When she was 28, Mom and Dad moved from Delaware to Northern New York. They bought a dairy farm in partnership with her brother Scott and his wife Geri. This is just a part of my life story, something I don't think about a lot, but last year, Cody asked me "Did you ever think how amazing that was? With six kids? They just moved several hundred miles to buy an expensive farm and make a living doing something Dad had never done before." And when I think of that, of doing that now, with my family, I start to understand how major that was.
In addition to raising six kids and helping with the farm, Mom started a Daycare. In a few years, Mom started doing substitute teaching and started work on her associates degree.
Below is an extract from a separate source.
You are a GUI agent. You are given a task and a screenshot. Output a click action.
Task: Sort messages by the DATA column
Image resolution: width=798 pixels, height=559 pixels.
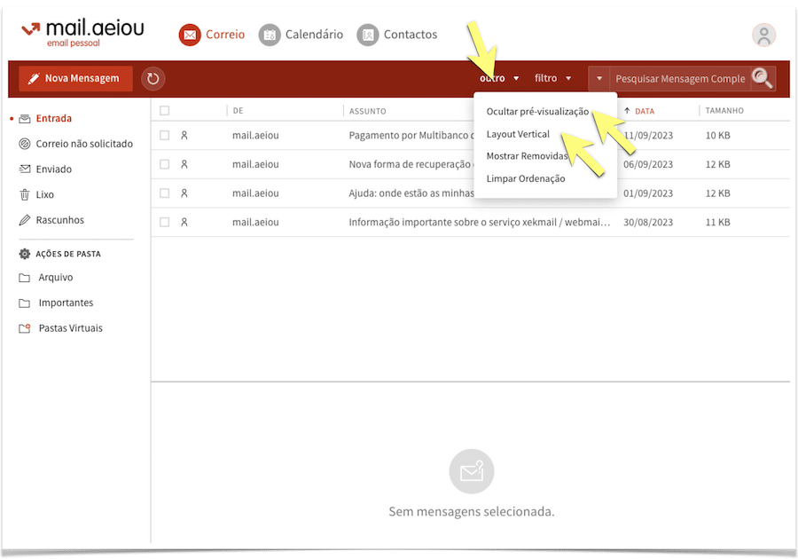point(645,111)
When she was 36, Mom and Dad had Olivia, the seventh. Two years later, Victoria rounded out the kid ranks at an even eight.
Eight kids.
When Tori was a little older, she went back to working in social work, where she still is. She has done nutrition, literacy, job placement for people getting off welfare, drug and alcohol abuse counseling, and now she is a case manager for people who have several serious diseases.
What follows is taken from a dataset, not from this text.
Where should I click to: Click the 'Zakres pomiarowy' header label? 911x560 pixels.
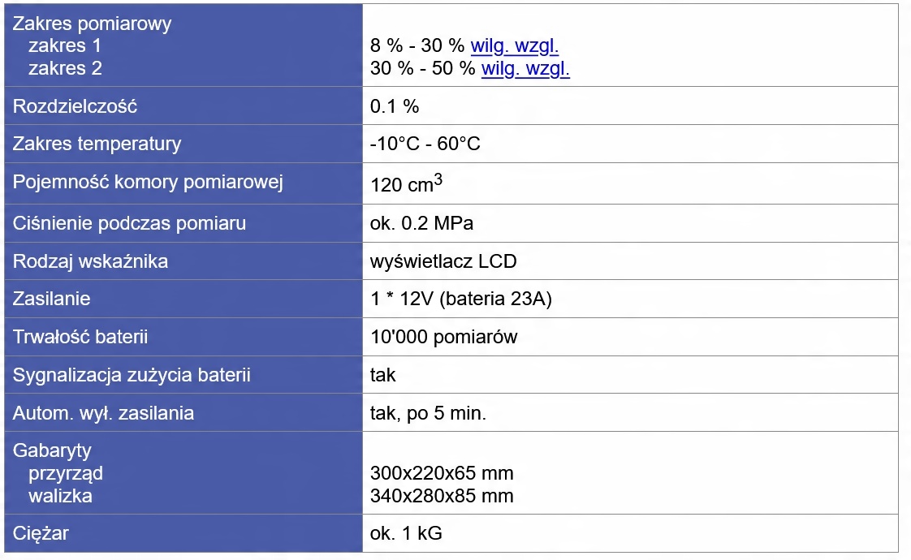point(92,24)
And somehow, in the midst of being a mother, working full time, and worrying about what needed done on the farm, she completed her bachelors degree.
She is amazing.
And through all of this life, through heartbreak, adventure, and hard work, Mom never lost her love of beauty. Even though money was tight, we had beautiful prints from artists Mom loved on our walls. Some from calenders, some from magazines, others from the artists themselves. Often they were tacked up with pins, but they were there. To cultivate a love of beauty in us kids. To show us that life could be beautiful, no matter how hard things seemed.
She has always loved writing and wrote several commentaries for the North Country branch of NPR. Commentaries so well received that they were taken up by the national NPR programs and friends in different parts of the country called to say they had heard Mom reading her writing on their local NPR station.
She still loves a good joke, but has expanded her appreciation to include things unrelated to elephants.
She still adores kids, particularly her grandkids. Who all think she is the bee's knees.
And, while I don't often talk about this sort of thing on my blog, the greatest thing she and Dad passed on to us kids was their immense faith in God. It was a constant in our life that made us kids seek out that same incredibly precious constant; the constant that gives our lives purpose and joy.
I don't suffer any delusions that Mom is some kind of saint. But she has done a remarkable job with the hand life dealt her. And somehow, she is completely convinced she did it all wrong. Despite raising eight (seemingly...) well adjusted kids to adulthood (well, Tori has a few more weeks of minorhood) she is convinced that she majorly failed us in some way or another. Despite being an incredible cook, she apologizes 14 times at every meal for the food's shortcomings. Maybe that is why she is so great. She doesn't take her self seriously and doesn't bring up all the things she has done and overcome when I am whining about some minor blip in my life's schedule. If you asked her, she would probably say she hasn't accomplished much and downplay all the things I just wrote.
So here's to her. On her 56th birthday. One of the most accomplished women I have ever known.
With her grandkids
One of the pigroasts, which stressed Mom out, but she was willing to have because we all wanted it. And because she loved them once everyone was there.
One of the most recent pictures of all the Lee and Jill Vaughan Family.
Mom and Dad with all thirteen of their grandkids last month.